→ **Dataset rows**
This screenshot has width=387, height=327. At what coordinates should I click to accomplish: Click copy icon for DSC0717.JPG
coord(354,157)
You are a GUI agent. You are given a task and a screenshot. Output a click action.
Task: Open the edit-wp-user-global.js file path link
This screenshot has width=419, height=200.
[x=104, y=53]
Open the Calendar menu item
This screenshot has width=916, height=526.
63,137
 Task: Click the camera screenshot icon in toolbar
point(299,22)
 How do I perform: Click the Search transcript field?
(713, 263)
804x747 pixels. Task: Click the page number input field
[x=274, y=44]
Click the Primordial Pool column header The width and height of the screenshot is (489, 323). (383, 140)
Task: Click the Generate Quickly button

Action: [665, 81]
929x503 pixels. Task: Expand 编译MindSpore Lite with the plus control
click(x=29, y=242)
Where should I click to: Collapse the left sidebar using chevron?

→ **Set problem**
Print the lines of the listing above unchanged, starting at the line that contains "Task: Click the camera" and ending at the line that contains "Click the Primordial", with both of those lines included.

→ **Solution for this task**
 Task: Click the camera screenshot icon in toolbar
point(299,22)
 How do I perform: Click the Search transcript field?
(713, 263)
804x747 pixels. Task: Click the page number input field
[x=274, y=44]
Click the Primordial Pool column header The width and height of the screenshot is (489, 323). (383, 140)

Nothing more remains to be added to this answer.